As Michael Coveney replied in a blog entry at the time, “You’d expect a professional critic to know about David Tennant’s brilliant stage career before he was Dr Who, surely”. (When media commentator Matthew Norman quoted this in his Independent column, he wryly added, “Why Michael blithely ignores the perils of over-research is his business.”)
In his review of the Tennant Much Ado, however, Walker now re-writes his own previous ignorance: “One knows very well that Tennant, before he hit the celebrity jackpot, had enjoyed a perfectly respectable career on the stage, but that — and this is precisely Sir Jonathan’s point — is no longer normally deemed enough to get an actor’s name up in lights in the capital.”
But Walker certainly knows how to get himself out on those quotes boards outside the theatre. Though he’s uncommonly addicted to the one-star pan, he wrote of the opening of the Palladium’s Wizard of Oz, “I would go so far as to say it re-defines what a great West End show is. I am limited to giving it five stars today, but I would say it is off the scale - this is a 10-star production if ever there was one.” And on Monday, Walker found his review of the Tennant Much Ado quoted in the Daily Telegraph’s Mandrake column — which he writes himself, too!
Mandrake was returning to the theme of Jonathan Miller’s previous comments about Tennant, and asks him about Tennant’s return to the Shakespearean stage now. Miller replies, “I received such adverse comments over the Hamlet business, I am not prepared to venture a comment.” But, Mandrake goes on, “Sir Jonathan couldn’t, however, resist saying that he was ‘relieved’ to see The Sunday Telegraph’s assessment of the production, which has been given an Eighties makeover. Its reviewer’s verdict: ‘A cynical and exploitative exercise’.” Much like the Mandrake column itself, in fact.

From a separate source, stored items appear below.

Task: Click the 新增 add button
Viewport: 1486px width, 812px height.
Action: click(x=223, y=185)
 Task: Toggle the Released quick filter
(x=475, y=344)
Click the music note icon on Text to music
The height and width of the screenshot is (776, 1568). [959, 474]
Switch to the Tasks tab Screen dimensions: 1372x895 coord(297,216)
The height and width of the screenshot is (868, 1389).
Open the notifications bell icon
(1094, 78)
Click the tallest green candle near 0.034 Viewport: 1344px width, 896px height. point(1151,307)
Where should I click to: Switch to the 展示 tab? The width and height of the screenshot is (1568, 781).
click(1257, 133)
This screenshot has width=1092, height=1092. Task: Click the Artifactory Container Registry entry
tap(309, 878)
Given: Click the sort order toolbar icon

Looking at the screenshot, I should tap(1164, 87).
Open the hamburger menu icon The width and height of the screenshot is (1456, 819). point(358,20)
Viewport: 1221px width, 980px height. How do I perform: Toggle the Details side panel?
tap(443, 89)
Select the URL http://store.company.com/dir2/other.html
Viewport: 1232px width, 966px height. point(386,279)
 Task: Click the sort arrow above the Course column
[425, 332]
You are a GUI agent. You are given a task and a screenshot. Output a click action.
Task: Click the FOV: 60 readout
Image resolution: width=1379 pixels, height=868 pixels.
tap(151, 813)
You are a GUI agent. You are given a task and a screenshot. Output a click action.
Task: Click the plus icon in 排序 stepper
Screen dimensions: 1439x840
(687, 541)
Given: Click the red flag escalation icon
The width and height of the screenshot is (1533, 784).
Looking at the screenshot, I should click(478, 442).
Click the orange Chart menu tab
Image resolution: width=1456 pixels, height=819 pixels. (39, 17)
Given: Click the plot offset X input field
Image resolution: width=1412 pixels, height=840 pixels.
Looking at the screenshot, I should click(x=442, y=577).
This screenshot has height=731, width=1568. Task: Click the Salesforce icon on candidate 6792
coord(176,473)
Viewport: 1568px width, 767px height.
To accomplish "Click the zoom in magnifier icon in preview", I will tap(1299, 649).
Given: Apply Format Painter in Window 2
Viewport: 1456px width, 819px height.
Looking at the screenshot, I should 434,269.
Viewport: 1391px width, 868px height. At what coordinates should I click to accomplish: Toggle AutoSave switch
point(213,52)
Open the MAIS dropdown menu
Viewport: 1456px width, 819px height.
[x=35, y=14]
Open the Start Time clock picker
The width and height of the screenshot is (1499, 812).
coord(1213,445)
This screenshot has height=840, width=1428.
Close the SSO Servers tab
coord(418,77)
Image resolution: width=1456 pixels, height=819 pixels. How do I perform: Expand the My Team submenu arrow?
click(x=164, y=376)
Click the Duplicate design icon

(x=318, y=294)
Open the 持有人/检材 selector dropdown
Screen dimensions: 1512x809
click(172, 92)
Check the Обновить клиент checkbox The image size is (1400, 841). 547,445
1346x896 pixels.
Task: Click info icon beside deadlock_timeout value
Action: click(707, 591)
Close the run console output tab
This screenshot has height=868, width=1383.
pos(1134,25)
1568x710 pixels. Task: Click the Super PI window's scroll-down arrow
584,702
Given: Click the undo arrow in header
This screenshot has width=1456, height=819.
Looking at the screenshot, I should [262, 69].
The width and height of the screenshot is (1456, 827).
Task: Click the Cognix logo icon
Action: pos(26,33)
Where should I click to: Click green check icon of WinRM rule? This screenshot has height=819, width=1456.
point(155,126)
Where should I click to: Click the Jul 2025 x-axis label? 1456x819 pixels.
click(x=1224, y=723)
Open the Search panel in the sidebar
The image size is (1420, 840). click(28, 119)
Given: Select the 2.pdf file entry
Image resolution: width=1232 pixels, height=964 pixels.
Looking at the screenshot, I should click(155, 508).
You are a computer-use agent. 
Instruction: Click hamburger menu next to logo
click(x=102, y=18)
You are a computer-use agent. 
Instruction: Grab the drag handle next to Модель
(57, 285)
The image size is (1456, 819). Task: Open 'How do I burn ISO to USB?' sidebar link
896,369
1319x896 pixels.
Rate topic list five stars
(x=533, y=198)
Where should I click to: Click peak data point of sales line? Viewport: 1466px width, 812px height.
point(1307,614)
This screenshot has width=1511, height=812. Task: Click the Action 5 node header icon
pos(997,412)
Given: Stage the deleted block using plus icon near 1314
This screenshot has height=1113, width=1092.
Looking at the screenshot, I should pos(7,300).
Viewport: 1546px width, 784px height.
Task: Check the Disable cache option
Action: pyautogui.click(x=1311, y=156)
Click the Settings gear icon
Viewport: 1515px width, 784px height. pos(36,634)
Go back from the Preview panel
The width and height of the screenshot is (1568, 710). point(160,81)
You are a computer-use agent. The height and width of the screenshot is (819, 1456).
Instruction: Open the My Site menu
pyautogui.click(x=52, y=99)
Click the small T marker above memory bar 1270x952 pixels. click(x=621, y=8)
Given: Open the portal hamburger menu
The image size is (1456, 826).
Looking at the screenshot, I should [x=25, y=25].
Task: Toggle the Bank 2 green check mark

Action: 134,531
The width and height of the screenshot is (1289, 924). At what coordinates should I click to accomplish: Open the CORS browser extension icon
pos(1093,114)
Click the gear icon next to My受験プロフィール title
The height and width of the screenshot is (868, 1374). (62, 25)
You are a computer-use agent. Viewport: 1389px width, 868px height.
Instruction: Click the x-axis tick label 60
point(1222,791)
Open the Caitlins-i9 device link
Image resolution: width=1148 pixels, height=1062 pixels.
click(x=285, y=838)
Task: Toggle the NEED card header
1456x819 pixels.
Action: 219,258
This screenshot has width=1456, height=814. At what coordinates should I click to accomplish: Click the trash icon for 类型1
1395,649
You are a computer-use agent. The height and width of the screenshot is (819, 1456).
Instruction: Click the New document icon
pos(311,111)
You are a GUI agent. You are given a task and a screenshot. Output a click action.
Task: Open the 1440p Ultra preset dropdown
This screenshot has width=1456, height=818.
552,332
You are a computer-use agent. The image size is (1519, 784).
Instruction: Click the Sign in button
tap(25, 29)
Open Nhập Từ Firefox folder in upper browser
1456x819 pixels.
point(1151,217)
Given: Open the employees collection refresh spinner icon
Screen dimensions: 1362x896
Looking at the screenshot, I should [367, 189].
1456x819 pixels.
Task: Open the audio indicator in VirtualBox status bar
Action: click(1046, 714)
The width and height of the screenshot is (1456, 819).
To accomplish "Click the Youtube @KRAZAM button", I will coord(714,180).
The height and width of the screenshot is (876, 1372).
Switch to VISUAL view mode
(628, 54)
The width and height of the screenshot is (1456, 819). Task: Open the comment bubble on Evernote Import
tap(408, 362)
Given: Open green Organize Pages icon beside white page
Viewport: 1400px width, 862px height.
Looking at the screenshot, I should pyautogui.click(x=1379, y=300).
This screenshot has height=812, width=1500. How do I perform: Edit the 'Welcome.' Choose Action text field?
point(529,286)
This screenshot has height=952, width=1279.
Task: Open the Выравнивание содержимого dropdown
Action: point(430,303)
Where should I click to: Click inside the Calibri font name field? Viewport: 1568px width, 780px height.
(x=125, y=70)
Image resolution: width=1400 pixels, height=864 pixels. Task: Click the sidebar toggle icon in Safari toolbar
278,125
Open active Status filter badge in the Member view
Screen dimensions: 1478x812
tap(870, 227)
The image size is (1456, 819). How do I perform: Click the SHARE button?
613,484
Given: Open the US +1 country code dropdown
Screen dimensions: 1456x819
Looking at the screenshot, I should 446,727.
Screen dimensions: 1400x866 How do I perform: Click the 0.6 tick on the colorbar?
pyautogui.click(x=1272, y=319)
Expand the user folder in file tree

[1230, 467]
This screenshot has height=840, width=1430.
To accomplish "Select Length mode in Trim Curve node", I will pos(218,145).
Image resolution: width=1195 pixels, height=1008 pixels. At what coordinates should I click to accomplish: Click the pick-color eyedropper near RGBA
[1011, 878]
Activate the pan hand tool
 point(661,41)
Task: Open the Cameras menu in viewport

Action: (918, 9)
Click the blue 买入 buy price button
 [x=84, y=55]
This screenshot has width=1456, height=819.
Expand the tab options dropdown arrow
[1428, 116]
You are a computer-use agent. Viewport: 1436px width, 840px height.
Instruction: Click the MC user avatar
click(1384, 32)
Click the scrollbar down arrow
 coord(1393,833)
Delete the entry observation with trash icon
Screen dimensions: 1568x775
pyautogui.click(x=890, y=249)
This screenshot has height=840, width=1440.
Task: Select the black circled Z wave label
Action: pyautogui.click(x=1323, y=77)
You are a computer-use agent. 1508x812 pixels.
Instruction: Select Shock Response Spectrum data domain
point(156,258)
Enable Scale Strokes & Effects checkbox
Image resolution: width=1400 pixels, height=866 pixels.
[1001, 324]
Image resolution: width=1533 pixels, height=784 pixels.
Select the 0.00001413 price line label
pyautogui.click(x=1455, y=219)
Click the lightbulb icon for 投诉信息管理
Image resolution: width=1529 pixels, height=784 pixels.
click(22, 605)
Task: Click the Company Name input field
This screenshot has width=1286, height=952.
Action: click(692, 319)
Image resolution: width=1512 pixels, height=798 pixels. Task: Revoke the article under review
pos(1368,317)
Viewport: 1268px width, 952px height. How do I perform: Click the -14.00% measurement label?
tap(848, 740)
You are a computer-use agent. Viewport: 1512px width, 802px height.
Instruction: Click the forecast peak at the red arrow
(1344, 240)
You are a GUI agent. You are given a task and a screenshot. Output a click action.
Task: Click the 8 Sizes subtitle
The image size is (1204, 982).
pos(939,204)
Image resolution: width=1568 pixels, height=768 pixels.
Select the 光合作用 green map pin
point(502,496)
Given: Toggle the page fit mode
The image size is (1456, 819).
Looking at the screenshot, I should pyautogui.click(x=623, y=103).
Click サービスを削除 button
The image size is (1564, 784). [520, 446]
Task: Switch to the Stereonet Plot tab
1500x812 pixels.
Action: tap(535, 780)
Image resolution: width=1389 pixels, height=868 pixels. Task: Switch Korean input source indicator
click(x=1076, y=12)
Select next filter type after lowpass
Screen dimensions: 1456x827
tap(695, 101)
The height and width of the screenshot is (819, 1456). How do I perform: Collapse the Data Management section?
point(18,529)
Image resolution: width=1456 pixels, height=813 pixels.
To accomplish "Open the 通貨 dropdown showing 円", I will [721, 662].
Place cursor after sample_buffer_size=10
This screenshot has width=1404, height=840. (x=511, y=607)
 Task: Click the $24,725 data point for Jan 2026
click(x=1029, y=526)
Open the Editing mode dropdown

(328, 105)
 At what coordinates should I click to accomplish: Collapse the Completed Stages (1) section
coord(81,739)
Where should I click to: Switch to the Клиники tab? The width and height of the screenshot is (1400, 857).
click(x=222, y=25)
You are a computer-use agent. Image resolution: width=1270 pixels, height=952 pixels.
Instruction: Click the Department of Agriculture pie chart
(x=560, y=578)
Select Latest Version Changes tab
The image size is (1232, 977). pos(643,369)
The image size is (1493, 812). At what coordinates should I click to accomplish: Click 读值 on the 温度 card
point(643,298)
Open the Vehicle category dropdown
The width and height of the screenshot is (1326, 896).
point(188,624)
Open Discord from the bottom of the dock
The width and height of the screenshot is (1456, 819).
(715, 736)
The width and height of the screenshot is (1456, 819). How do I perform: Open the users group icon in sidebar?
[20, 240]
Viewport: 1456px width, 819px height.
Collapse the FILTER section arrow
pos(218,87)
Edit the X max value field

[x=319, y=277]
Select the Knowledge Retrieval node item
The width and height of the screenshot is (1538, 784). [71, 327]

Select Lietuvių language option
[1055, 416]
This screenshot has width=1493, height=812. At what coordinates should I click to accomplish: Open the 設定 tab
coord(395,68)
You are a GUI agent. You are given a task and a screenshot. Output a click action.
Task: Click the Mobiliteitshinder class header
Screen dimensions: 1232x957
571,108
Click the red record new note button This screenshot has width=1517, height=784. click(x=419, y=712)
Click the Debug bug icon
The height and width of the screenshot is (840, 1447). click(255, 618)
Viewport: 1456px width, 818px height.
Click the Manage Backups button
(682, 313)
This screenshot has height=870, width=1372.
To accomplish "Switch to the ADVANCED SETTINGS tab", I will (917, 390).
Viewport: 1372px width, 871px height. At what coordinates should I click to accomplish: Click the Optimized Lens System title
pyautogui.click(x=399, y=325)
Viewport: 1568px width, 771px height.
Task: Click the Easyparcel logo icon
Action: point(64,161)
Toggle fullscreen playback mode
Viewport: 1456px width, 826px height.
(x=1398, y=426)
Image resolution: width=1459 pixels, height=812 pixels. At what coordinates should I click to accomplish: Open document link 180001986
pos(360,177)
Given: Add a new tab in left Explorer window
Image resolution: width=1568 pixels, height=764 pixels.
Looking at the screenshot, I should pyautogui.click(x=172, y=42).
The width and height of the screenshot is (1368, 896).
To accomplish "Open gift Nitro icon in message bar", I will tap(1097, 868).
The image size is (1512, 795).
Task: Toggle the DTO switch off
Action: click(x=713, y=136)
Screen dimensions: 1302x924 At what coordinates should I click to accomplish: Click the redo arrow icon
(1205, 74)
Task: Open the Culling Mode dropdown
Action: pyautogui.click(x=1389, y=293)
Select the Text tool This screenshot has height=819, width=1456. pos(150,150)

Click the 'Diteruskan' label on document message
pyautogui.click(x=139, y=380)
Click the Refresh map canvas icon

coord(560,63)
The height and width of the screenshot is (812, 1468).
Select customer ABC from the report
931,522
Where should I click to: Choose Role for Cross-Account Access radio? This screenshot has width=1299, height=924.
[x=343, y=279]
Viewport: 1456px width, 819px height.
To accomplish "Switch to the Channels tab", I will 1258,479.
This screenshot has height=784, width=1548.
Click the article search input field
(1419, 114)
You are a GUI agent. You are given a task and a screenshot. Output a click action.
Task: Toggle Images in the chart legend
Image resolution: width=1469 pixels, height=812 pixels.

Mandrake then goes on to pour oil on the fire, stoking it up further by then seeking to source a comment from the Globe’s Dominic Dromgoole, who replies, “The theatre world is a tangled web, and it requires delicate handling,” so chooses not to. But then Mandrake has Dromgoole delivering a broadside to another critic instead: “If you were to dedicate your whole issue to the iniquities of Michael Billington, I would happily contribute a 10,000-word essay.” There are clearly theatrical spoilers, but there’s also spoiling for a fight.